Pero Jesús que es el modelo a seguir para quien tiene fe en él, no sólo predicó el perdón sino que lo practicó innumerables veces. En su vida encontramos abundantes hechos en los que se pone de manifiesto su facilidad para perdonar, lo cual es probablemente la nota mejor que expresa el amor que hay en su corazón: Por ejemplo mientras los escribas y fariseos acusan a una mujer sorprendida en adulterio, Jesús la perdona y le aconseja que no peque más; cuando le llevan a un paralítico en una camilla para que lo cure, antes le perdona sus pecados; cuando Pedro lo niega por tres veces, a pesar de las advertencias, Jesús lo mira, lo hace reaccionar y no solamente le perdona, sino que le devuelve toda confianza, dejándole al frente de la Iglesia. Y el momento culminante del perdón de Jesús tiene lugar en la cruz, cuando eleva su oración por aquellos que le están martirizando: “Padre, perdónalos, porque no saben lo que hacen”.

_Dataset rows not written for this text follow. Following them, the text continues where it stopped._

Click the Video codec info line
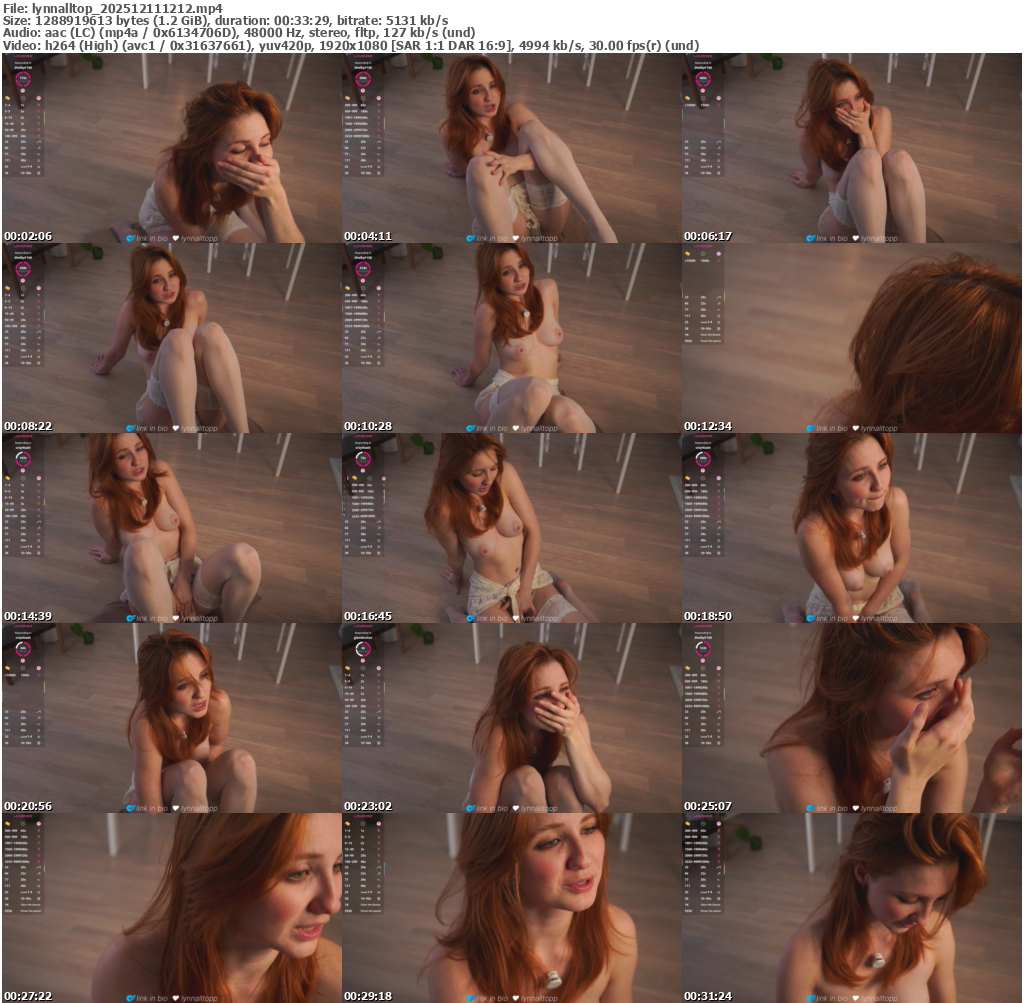The image size is (1024, 1003). click(x=351, y=46)
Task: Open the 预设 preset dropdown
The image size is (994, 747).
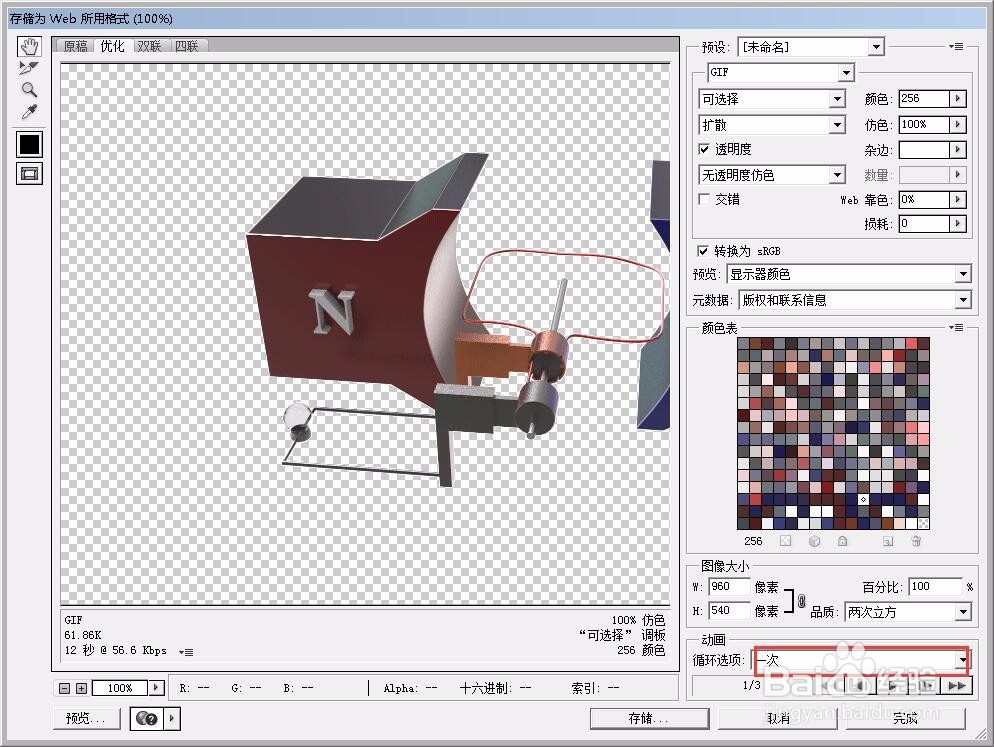Action: (876, 46)
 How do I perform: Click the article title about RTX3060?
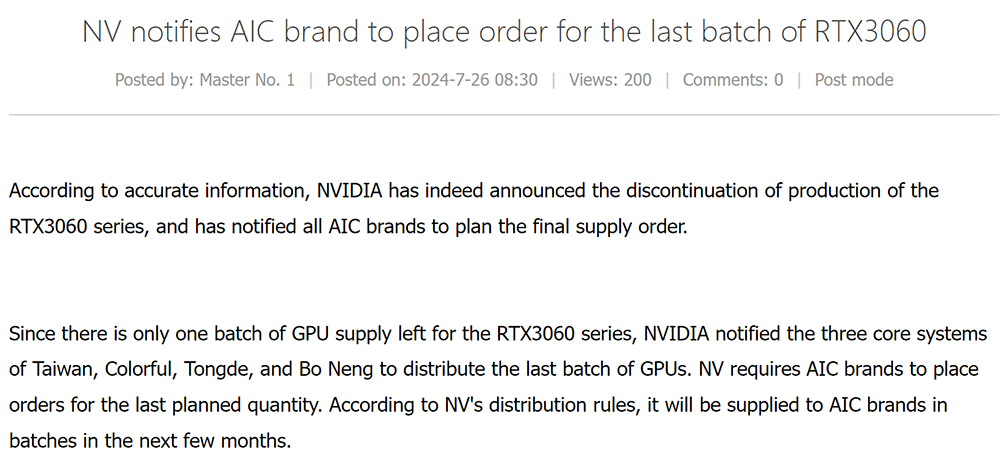coord(504,32)
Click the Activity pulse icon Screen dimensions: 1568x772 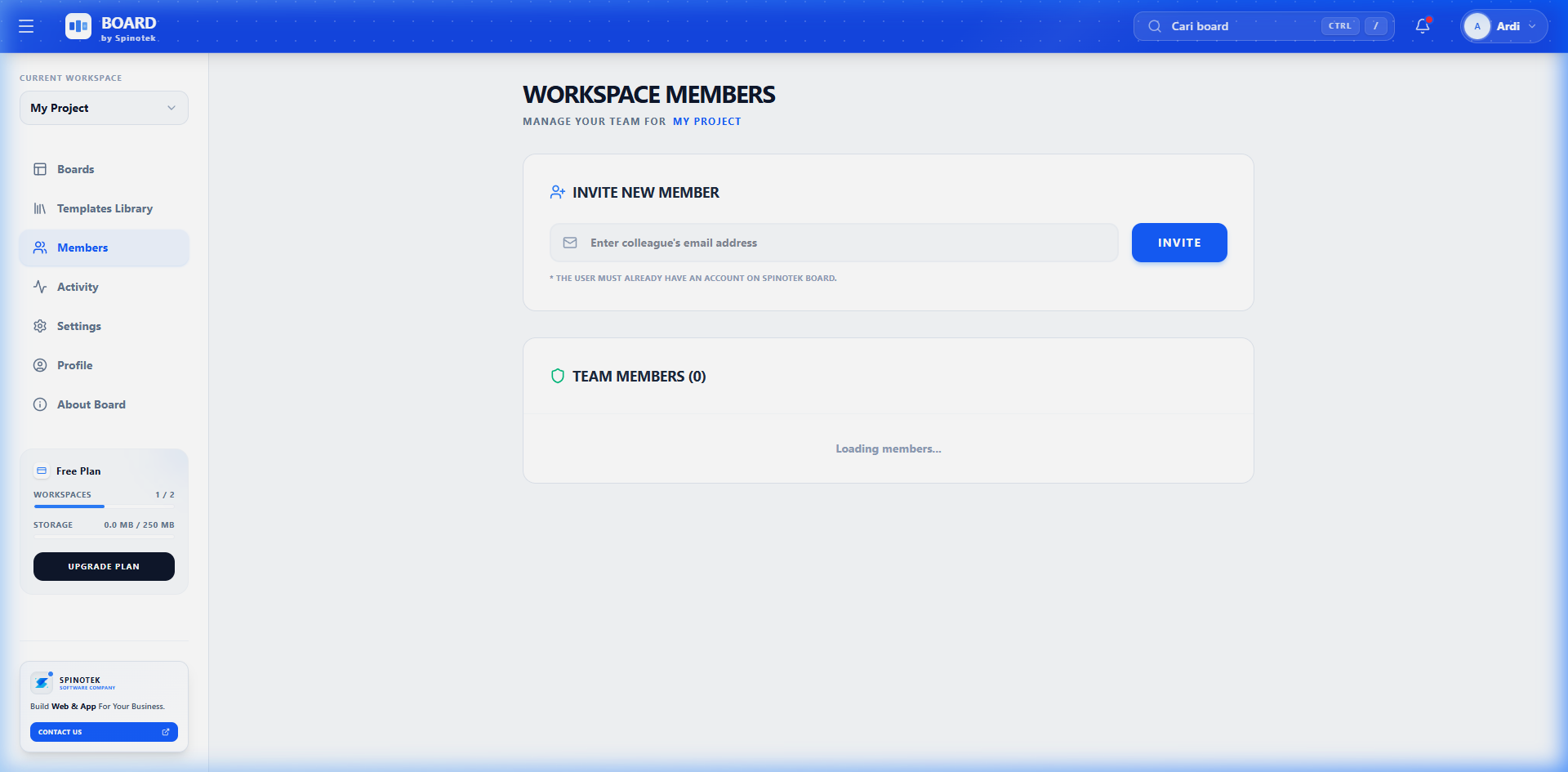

La consideración de que el pecado es una ofensa a Dios, que la ofensa adquiere dimensiones infinitas por ser Dios el ofendido, y a pesar de ello Dios perdona nuestros pecados, cuando ponemos lo que está de nuestra parte, nos permite ver la desproporción tan grande que existe entre ese perdón divino y el perdón humano. Por eso resulta muy lógico el siguiente consejo: “Esfuérzate, si es preciso, en perdonar siempre a quienes te ofendan, desde el primer instante, ya que, por grande que sea el perjuicio o la ofensa que te hagan, más te perdona Dios a ti”. Y este “más” incluye el aspecto cuantitativo, es decir las innumerables veces que hemos ofendido a Dios y Él ha estado dispuesto a perdonarnos. Por eso, este argumento tiene valor perenne, cualquiera que sea la magnitud de la ofensa que hayamos recibido, y el número de veces que hemos sido agraviados.

Hasta donde perdonar

            Hay ofensas que parecerían imperdonables por su magnitud, por recaer en personas inocentes o por las consecuencias que de ellas se derivan. Humanamente hablando no encontraríamos justificación suficiente para perdonarlas, y es que el perdón no se puede entender, en toda su dimensión y en todos los casos, con esquemas sólo humanos. Sólo desde la perspectiva de Dios podemos comprender que incluso lo que parece imperdonable puede ser perdonado, porque “no hay límite ni medida en el perdón, especialmente en el divino”. El hombre si realmente desea perdonar, debe vincularse a Dios. Sólo así se explica, por ejemplo, el testimonio de Juan Pablo II que sacudió a la humanidad cuando, a los pocos días del atentado del 13 de mayo de 1981, en cuanto salió del hospital, visitó personalmente a su agresor, Ali Agca, lo abrazó, y posteriormente comentó: “Le he hablado como se le habla a un hermano que goza de mi confianza, y al que he perdonado”.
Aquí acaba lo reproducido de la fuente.